» Exercise aim: Would you please set down, word for word, the lines from the one with "Instruction: Click 'Created" through the final line of the data below, omitting any pictures?

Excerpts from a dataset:
-*-
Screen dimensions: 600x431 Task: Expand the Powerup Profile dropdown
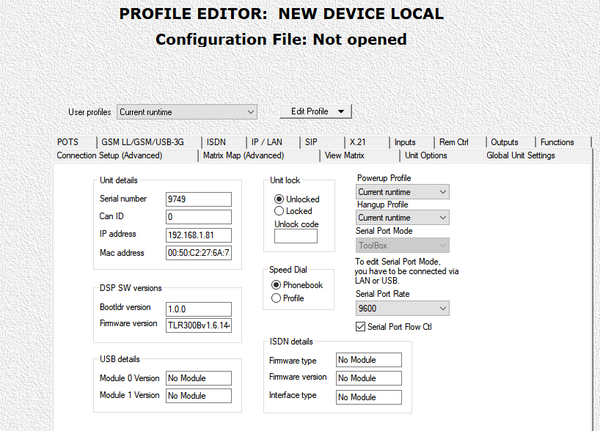tap(402, 191)
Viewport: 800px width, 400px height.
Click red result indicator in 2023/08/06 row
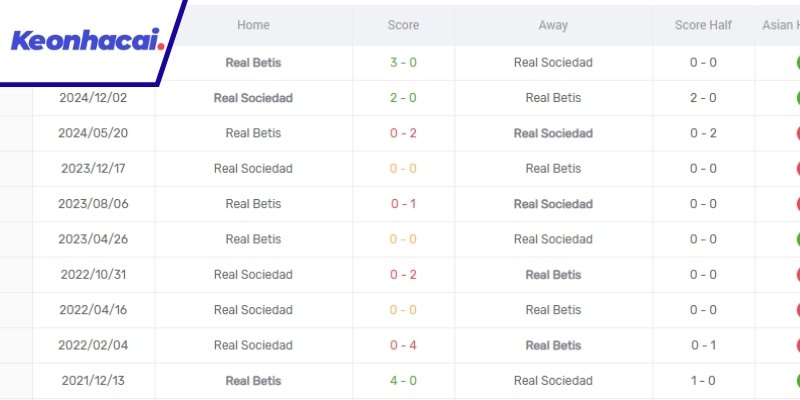pos(797,204)
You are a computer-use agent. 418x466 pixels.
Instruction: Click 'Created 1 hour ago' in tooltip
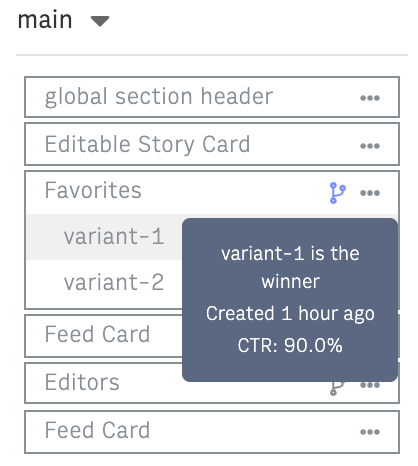[290, 314]
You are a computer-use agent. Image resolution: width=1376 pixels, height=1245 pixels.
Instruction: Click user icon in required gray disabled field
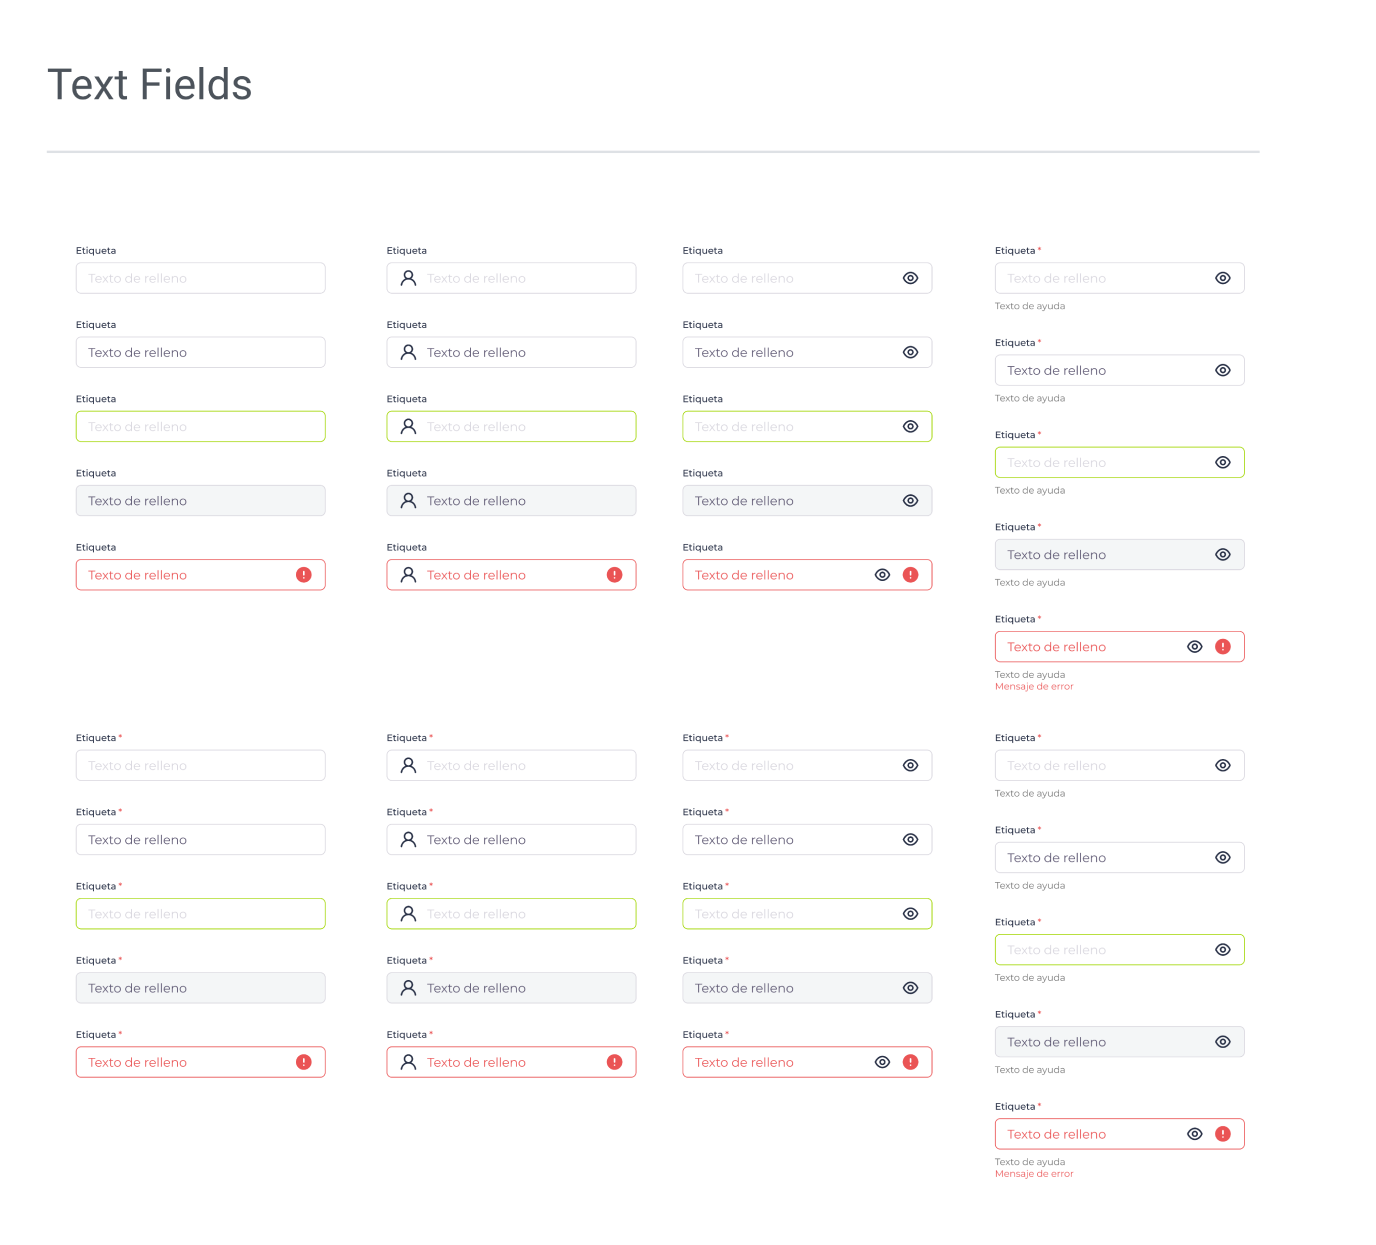(x=408, y=988)
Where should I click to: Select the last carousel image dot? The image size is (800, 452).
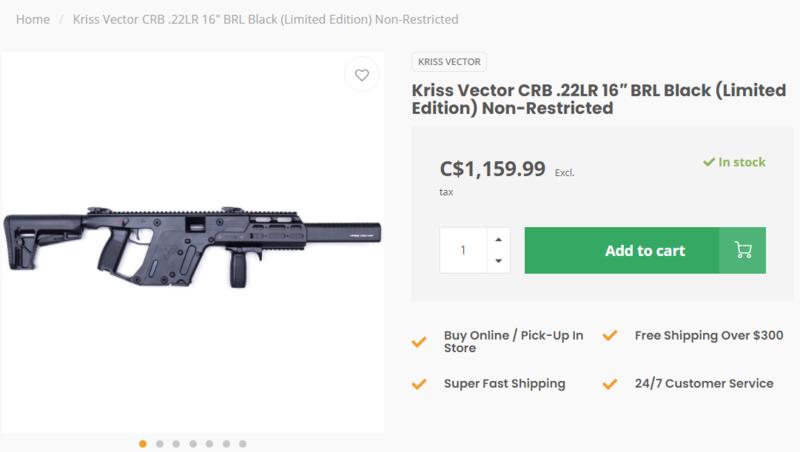tap(242, 443)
-*-
» Problem solution:
Instruction: Click 'Created 1 hour ago' in tooltip
[290, 314]
You are a computer-use agent. Image resolution: width=1376 pixels, height=1245 pixels.
Instruction: Click user icon in required gray disabled field
(x=408, y=988)
Where should I click to: Select the last carousel image dot? The image size is (800, 452).
tap(242, 443)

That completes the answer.